Figure 2. Results of recycling (R7) targets and energy recovery (R8) rates for plastic packaging of between 2013–2019 (author’s work based on Afvalfonds Verpakkingen annual monitoring reports 2013–2019, see Supplementary Materials F for full data).
The problem with this is that it is very hard to control what happens to plastic waste once it is exported. Although exports of plastics are highly regulated under international law, actual controls are rather weak, so it is virtually impossible to guarantee how plastic waste will actually be processed and where it will end up (interview with Associate Director of a consultancy firm on CE and interview with Director of a consultancy firm in biotechnology). In practice, plastic waste changes hands multiple times along complex international trading routes, causing many leakages to the environment along the way and often ending up in countries in the Global South will little capacity to recycle it sustainably [52]. A large proportion of European plastic waste which is reported as recycled thus ends up in landfills or rivers and oceans across the globe [31]. Even Afvalfonds Verpakkingen recognised, in their 2017 monitoring report, that “there is uncertainty about the quantities and actual recycling of plastic packaging waste that has been exported to customers outside the EU” (p. 44). Moreover, recent research has found that actual Dutch recycling figures for 2017 were closer to 23% than to the reported 51% [32][38]. According to Bishop et al. the Netherlands is, in fact, the 5th largest European contributor to ocean plastic debris (in yearly kg of plastic debris per capita) [31]. Moreover, research suggests that China’s ban will likely further increase the rate of mismanaged plastic as plastic waste exports are now being channelled to other countries with lower capacities to process and recycle plastic waste in a sustainable manner [31].

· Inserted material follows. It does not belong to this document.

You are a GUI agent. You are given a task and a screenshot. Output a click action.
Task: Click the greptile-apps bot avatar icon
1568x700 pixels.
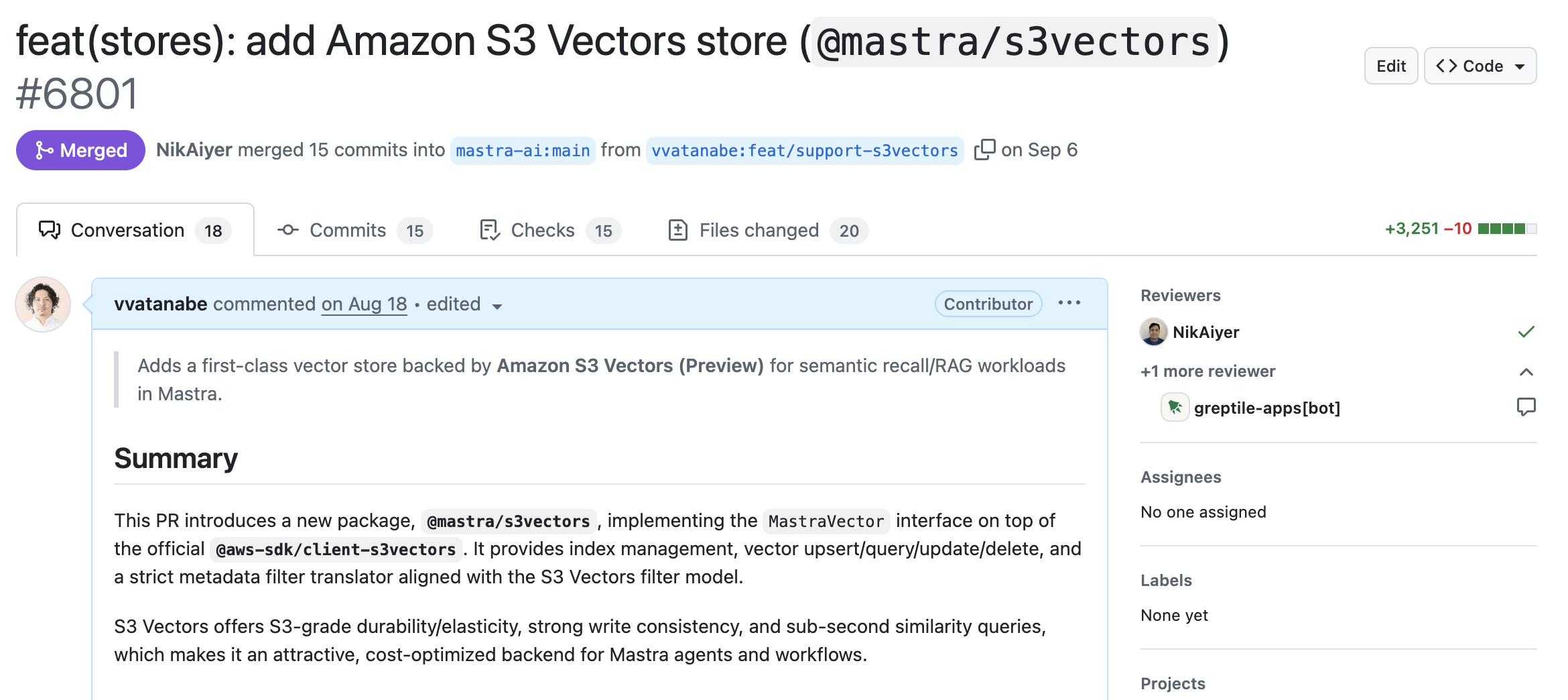(1175, 407)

It is also worth noting that there is little demand for recycled plastic in the Netherlands, Europe, and the world as a whole because of its higher price and lower quality compared to virgin plastic (Interview with Professor in plastic packaging of Dutch University). This means that most recycled plastic is not re-used in high-quality products and applications, and much of it ends up stockpiled until it finds a buyer (interview with Business Development Manager of large recycling firm). In fact, the actual use of recycled plastic in new plastic products is only around 10% in the Netherlands [53].

3. Analysis of Dutch Policies

From the above results, it is evident that current CE practices in the Netherlands are primarily focused on eliminating landfilling and incineration and replacing it with energy recovery (R8) and recycling (R7). While recovery figures are quite high compared to other countries (the average rate of plastic packaging recycling in the EU was 41.4% in 2018), the Netherlands is highly dependent on the export of plastic waste to obtain these results. The Dutch plastic recovery system might thus lead to significant unintended socio-environmental impacts throughout the world.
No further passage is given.